▸ AIM OF THE EXERCISE
Switch "icon" to "button" in the material, from the line containing "Select the 问题 tab" through the end, inclusive, and give those lines again with nothing else changed. Leave the pictures out.

======== MATERIAL SHOWN ========

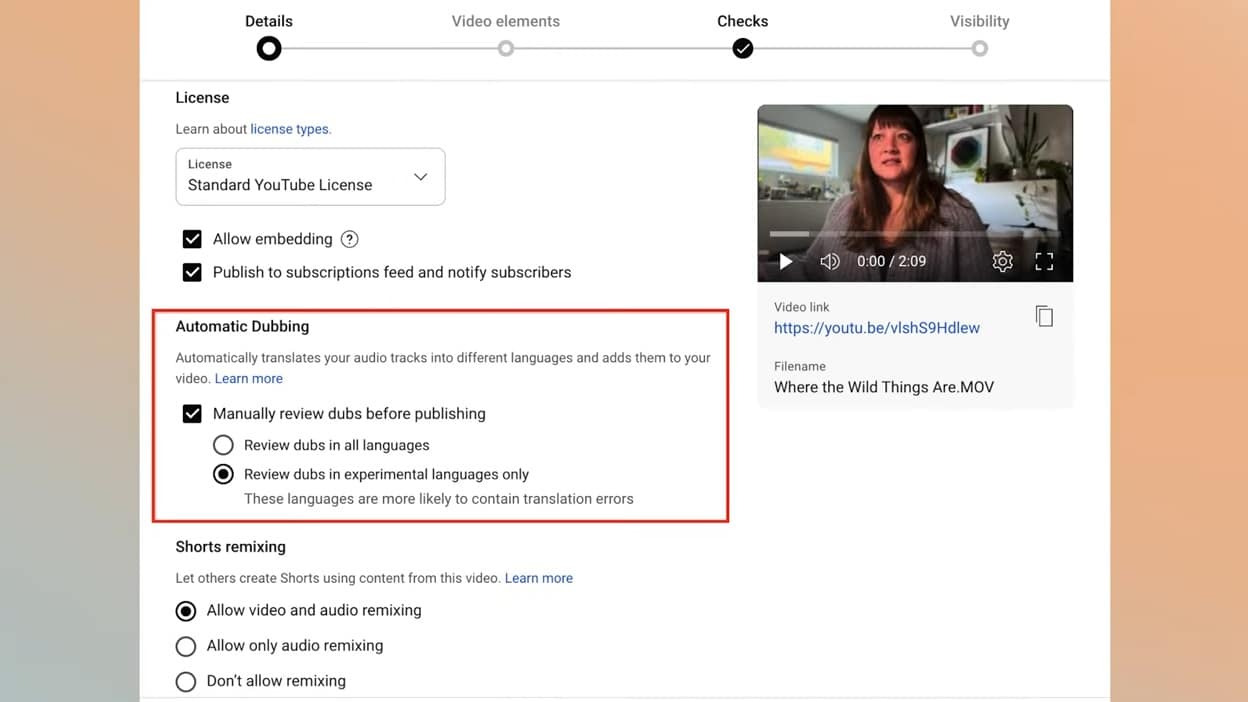1248x702 pixels.
Task: Choose Allow only audio remixing
Action: [185, 646]
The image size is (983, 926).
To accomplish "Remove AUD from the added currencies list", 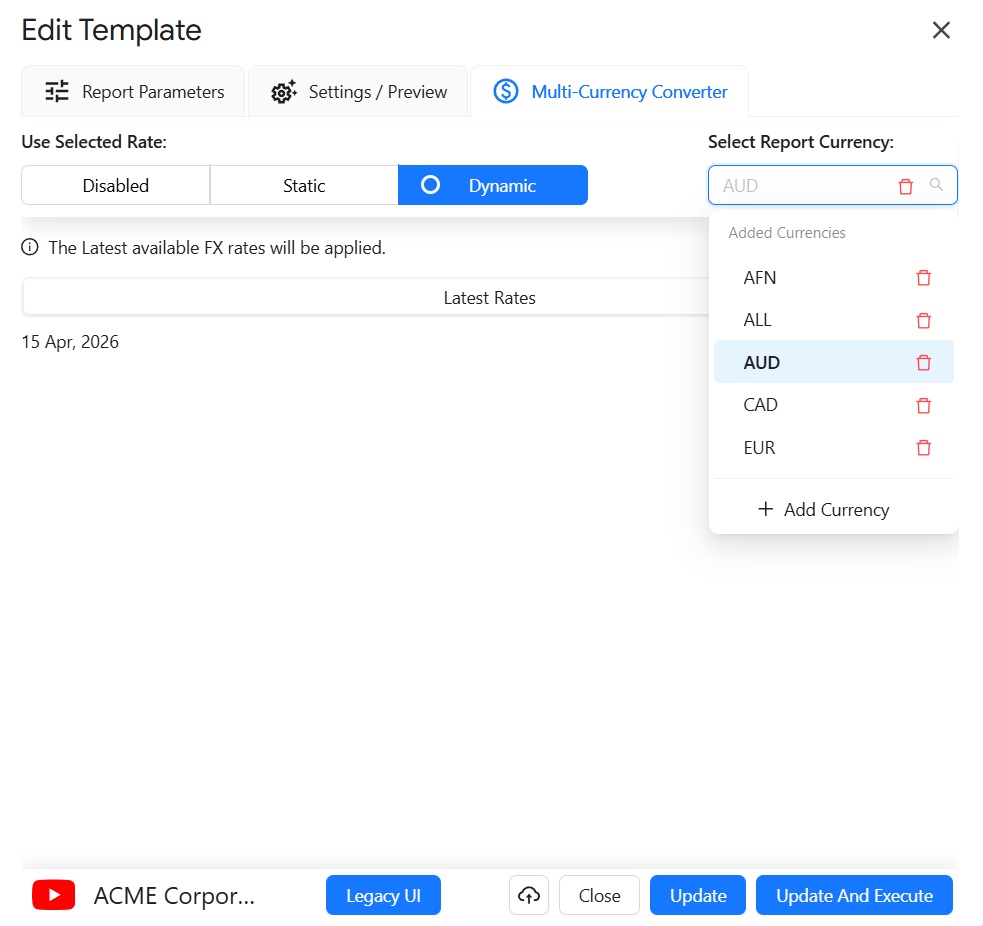I will (923, 363).
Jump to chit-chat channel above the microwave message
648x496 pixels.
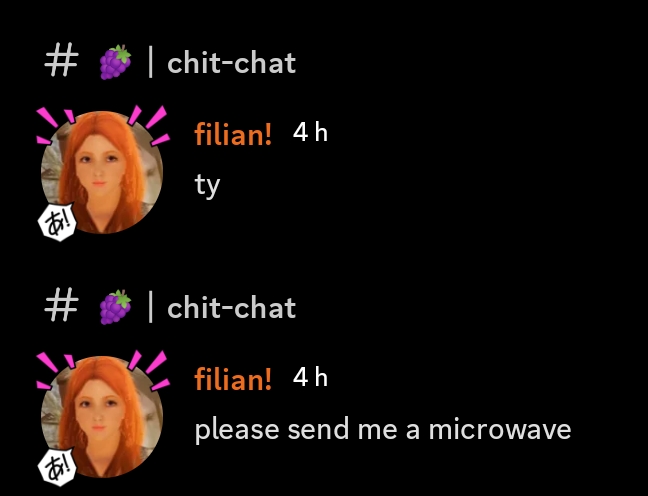tap(231, 308)
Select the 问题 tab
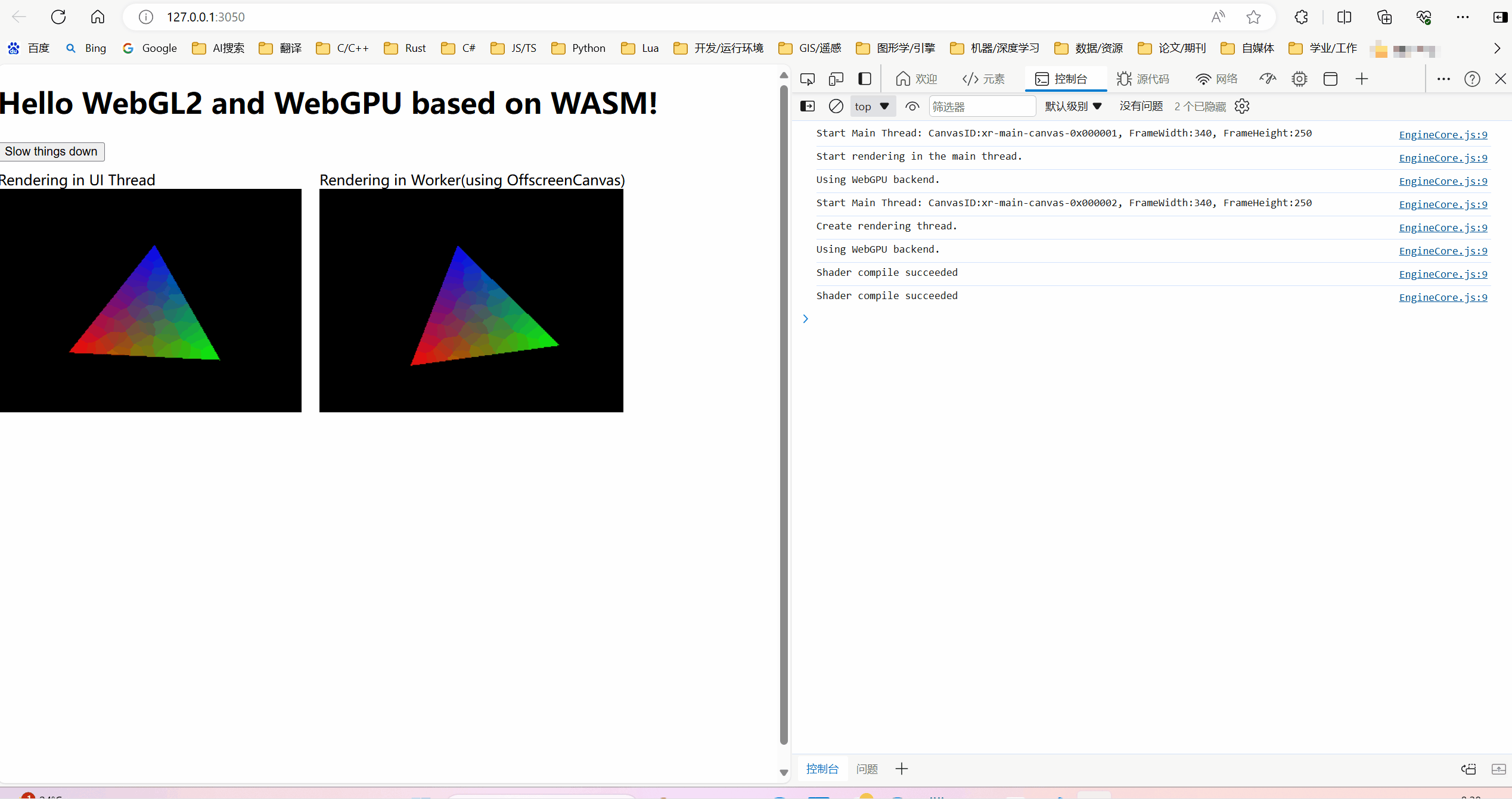Viewport: 1512px width, 799px height. click(x=866, y=768)
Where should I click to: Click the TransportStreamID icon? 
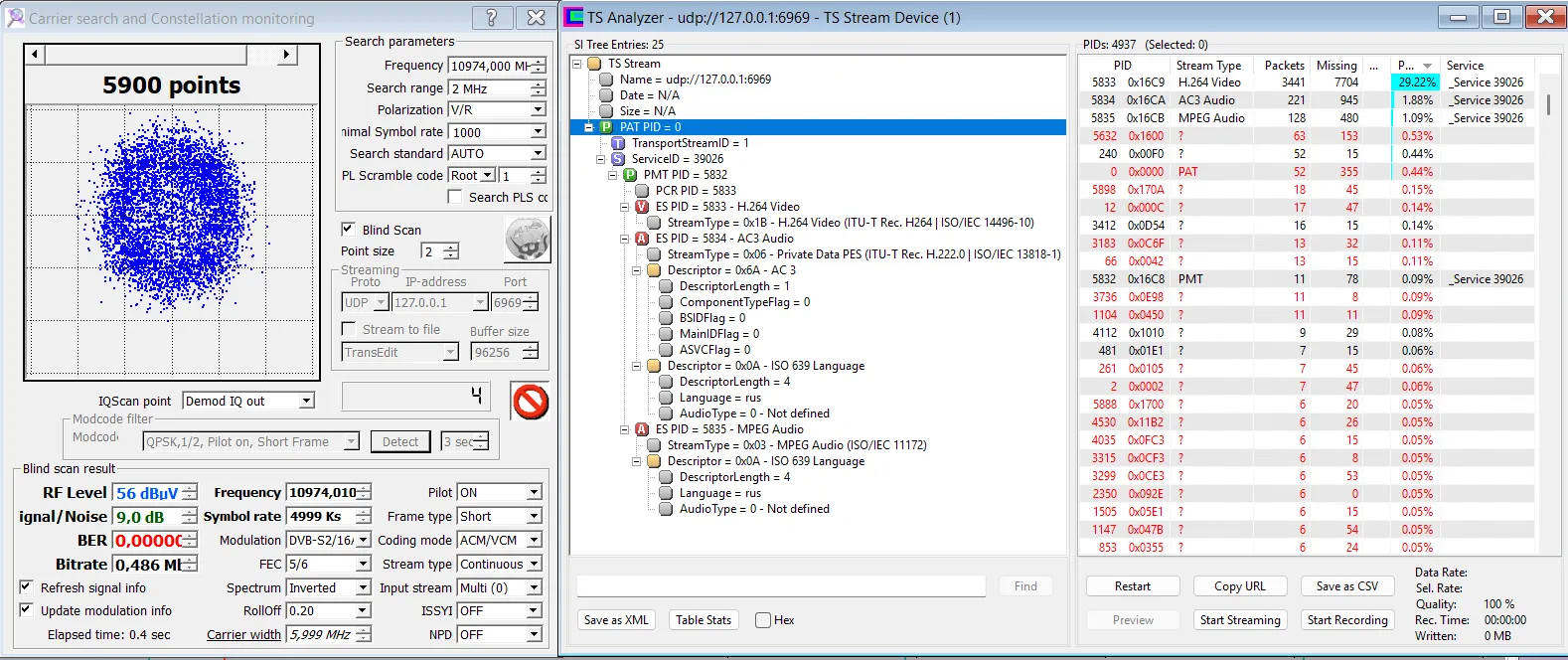pos(618,143)
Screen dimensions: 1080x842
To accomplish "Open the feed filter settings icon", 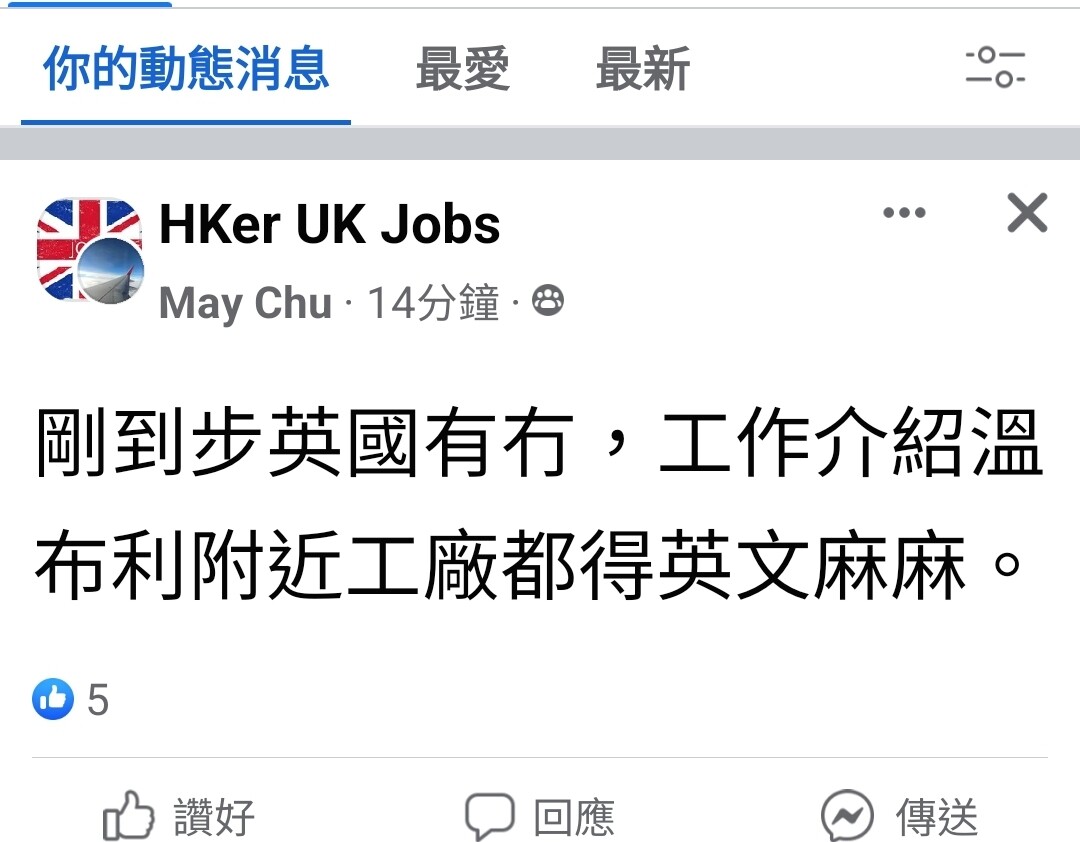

========

▸ REPLY TO THE EXERCISE
Select the 问题 tab
Viewport: 1512px width, 799px height. click(x=866, y=768)
Where should I click to: Click the TransportStreamID button? 
pos(618,143)
Screen dimensions: 1080x842
To accomplish "Open the feed filter settings button", 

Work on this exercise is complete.